Gastroenterol Res
Gastroenterology Research, ISSN 1918-2805 print, 1918-2813 online, Open Access
Article copyright, the authors; Journal compilation copyright, Gastroenterol Res and Elmer Press Inc
Journal website http://www.gastrores.org

Case Report

Volume 3, Number 3, June 2010, pages 134-138


Actinomycosis of the Pancreas: A Case Report and Review

Amalanshu Jhaa, f, Anusak Yiengpruksawanb, Arthur A. Christianoc, Neeti Jhad, Prajna Latikae

aDepartment of Surgery, Bronx-Lebanon Hospital Center, Bronx, New York, USA
bSurgical Oncology, Minimal Invasive and Robotic Surgery, The Valley Hospital, Ridgewood, New Jersey, USA
cDepartment of Pathology, The Valley Hospital, Ridgewood, New Jersey, USA
dDepartment of Internal Medicine, Lincoln Medical and Mental Health Center, Bronx, New York, USA
eDepartment of Internal Medicine, Bronx-Lebanon Hospital Center, Bronx, New York, USA
fCorresponding author: Department of Surgery, Bronx-Lebanon Hospital Center, 98 Johnson Rd, Scarsdale, NY 10583, USA

Manuscript accepted for publication May 28, 2010
Short title: Actinomycosis of Pancreas
doi: https://doi.org/10.4021/gr2010.05.207w

Abstract▴Top 

Actinomyces is a normal commensal of the upper aerodigestive tract, colon and female reproductive tract. It can give rise to invasive disease in case of any breach in mucosal integrity, as well as, in patients with immunosuppression. Rarely, actinomycosis can involve the pancreas especially after episodes of pancreatitis or in post operative patients. We observed a case of actinomycosis affecting recurrent intraductal papillary mucinous neoplasm (IPMN) of pancreatic remnant, 5 years after a Whipple's procedure. Our patient, a 66 years old male with a history of Whipple's procedure for IPMN of pancreatic uncinate process, presented with repeated episodes of acute pancreatitis. Repeated radiological investigations (CT, MRI and EUS) revealed resolving pancreatitis with recurrent IPMN of the pancreatic tail. The patient underwent laparobotic assisted resection of the remnant pancreas and spleen 3 months later. Intraoperatively, in addition to the recurrent IPMN of pancreatic tail, we found a dense peripancreatic desmoplastic reaction with areas of thick yellow pus pockets in the remnant pancreatic body. Bacteriology and histopathology revealed it as a recurrent IPMN associated with actinomycosis of pancreas with chronic xanthogranulomatous changes. We conclude that actinomycosis of the pancreas is a rare entity with only 5 cases reported in English literature to the best of our knowledge. If diagnosed preoperatively, early institution of antibiotics can improve the surgical outcome. Fortunately, after diagnosis, we were able to start antibiotics in early postoperative period with successful outcome.

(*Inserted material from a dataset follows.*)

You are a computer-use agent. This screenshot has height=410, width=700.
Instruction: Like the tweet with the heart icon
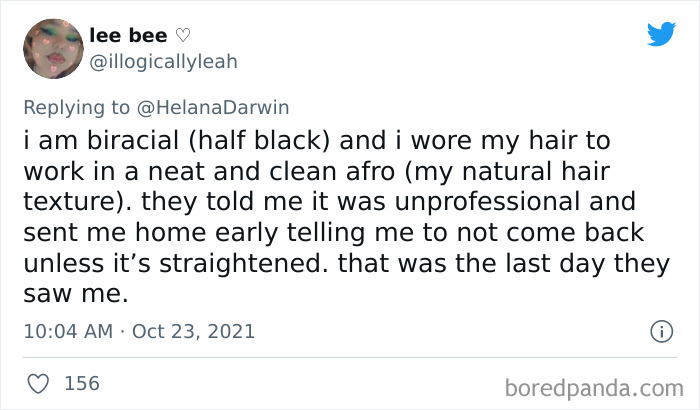coord(38,384)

Keywords: Pancreas; Actinomycosis; Intraductal papillary mucinous tumor (IPMN)

Introduction▴Top 

Actinomyces is a normal commensal of the upper aerodigestive tract, colon and female reproductive tract. It can give rise to invasive disease after a breach of mucosal integrity, as well as, in patients with immunosuppression [1-6].

It causes an indolent, fibrosing infection of any organ, with formation of sinuses discharging pus with ‘sulfur granules’. It has been shown to form internal fistulae, mucosal/skin ulcers [7] and occasionally an inflammatory mass which can mimic a malignancy [8, 9].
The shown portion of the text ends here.